Aries | March 21 to April 19
Your next-door neighbor continues to pull her blinds down every night. Perhaps she's trying to hide something.
Taurus | April 20 to May 20
You finally think of that perfect comeback several days too late, but it wouldn't have affected the judge's decision in the least.
Gemini | May 21 to June 20
You will be deeply disappointed to discover that the "hot new laptop" your boss promised you is just a computer.
Cancer | June 21 to July 22
The stars indicate that you are a warm, sweet, thoughtful person who deserves love and respect. They always pull that crap during pledge drives.
Leo | July 23 to Aug. 22
The presence of Venus, Mars, and Mercury in your sign just means there's one more party you won't get invited to this week.

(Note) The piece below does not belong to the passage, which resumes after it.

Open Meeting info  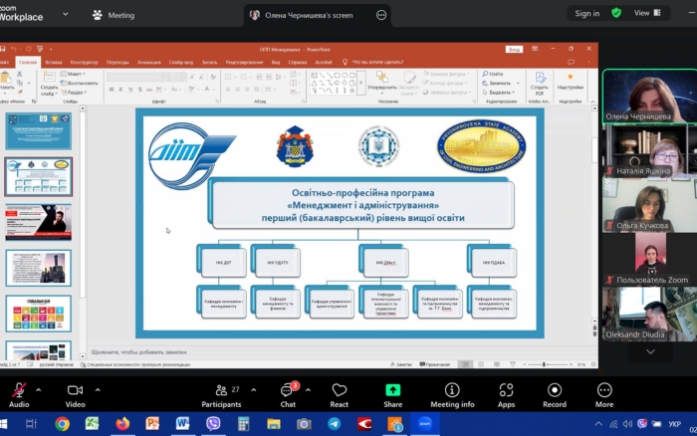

Virgo | Aug. 23 to Sept. 22
The strange thing about your death won't be the freak water-buffalo stampede. It'll be the fact that you truly deserved it.
Libra | Sept. 23 to Oct. 22
Avoid sexual relationships with your co-workers this week. You might not think they notice, but they do.

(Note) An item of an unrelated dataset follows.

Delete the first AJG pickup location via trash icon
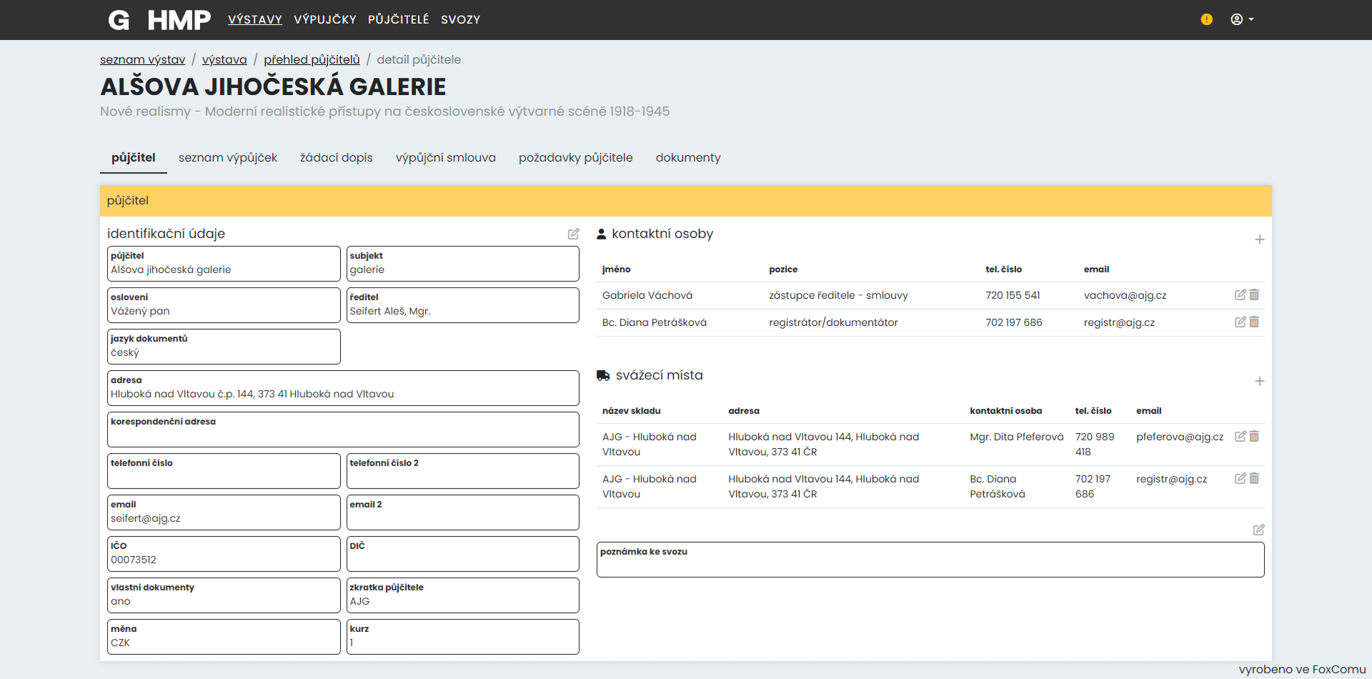 click(1254, 436)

Scorpio | Oct. 23 to Nov. 21
The stars are getting really tired of the way you only come to them when you need something. Did it ever occur to you that they might like a little help with their future for once? God.
Sagittarius | Nov. 22 to Dec. 21
You and your spouse should consider spicing things up in the bedroom this week. Why not try having some sex?
Capricorn | Dec. 22 to Jan. 19
This is not a good week to start new projects. You're all out of tape.
Aquarius | Jan. 20 to Feb. 18
Love looms large this next week. Have fun watching other people experience how great it is.
Pisces | Feb. 19 to March 20
You will feel cheated when you discover there's no law that says you have to be nice to old ladies.